§ Action item
Leave every picture out and return the rest of the listing verbatim.

(Beginning of Records for processing)

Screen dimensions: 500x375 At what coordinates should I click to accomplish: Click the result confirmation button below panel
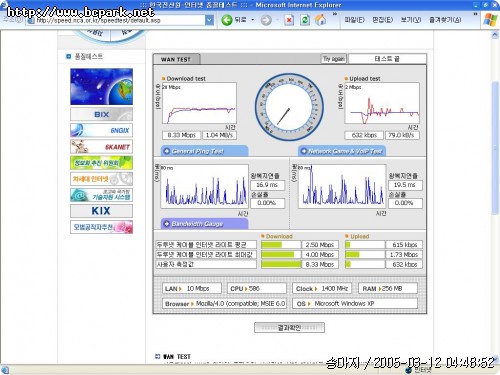coord(289,328)
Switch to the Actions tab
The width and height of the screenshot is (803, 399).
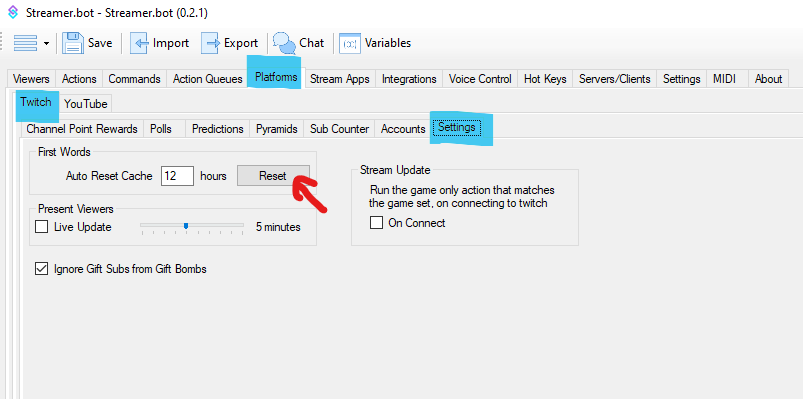[x=79, y=79]
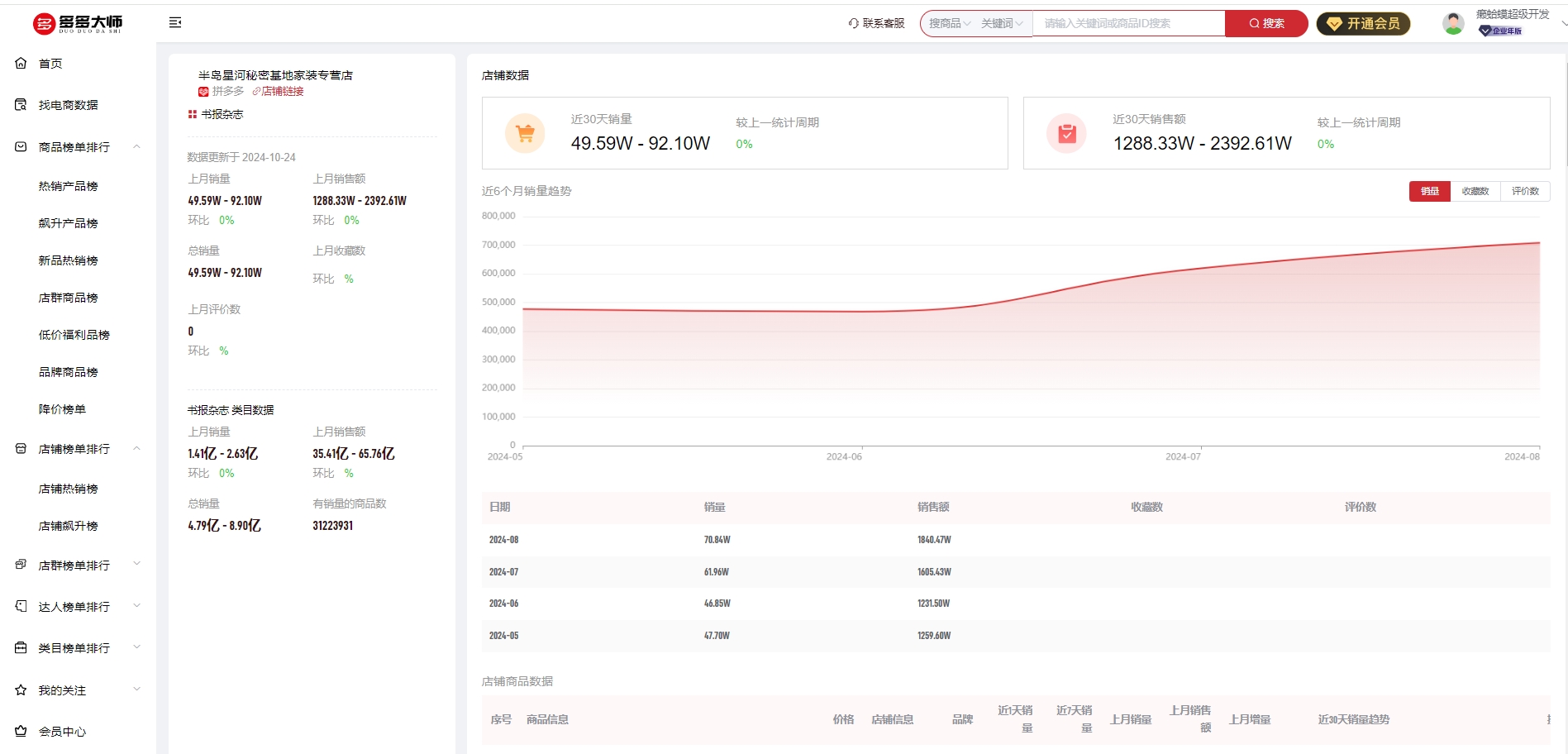
Task: Click the user avatar icon
Action: click(x=1452, y=23)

(End of Records for processing)

§ Exercise solution
Screen dimensions: 500x375 At what coordinates should I click to accomplish: Click the result confirmation button below panel
coord(289,328)
Switch to the Actions tab
The width and height of the screenshot is (803, 399).
[x=79, y=79]
Task: Click the user avatar icon
Action: click(x=1452, y=23)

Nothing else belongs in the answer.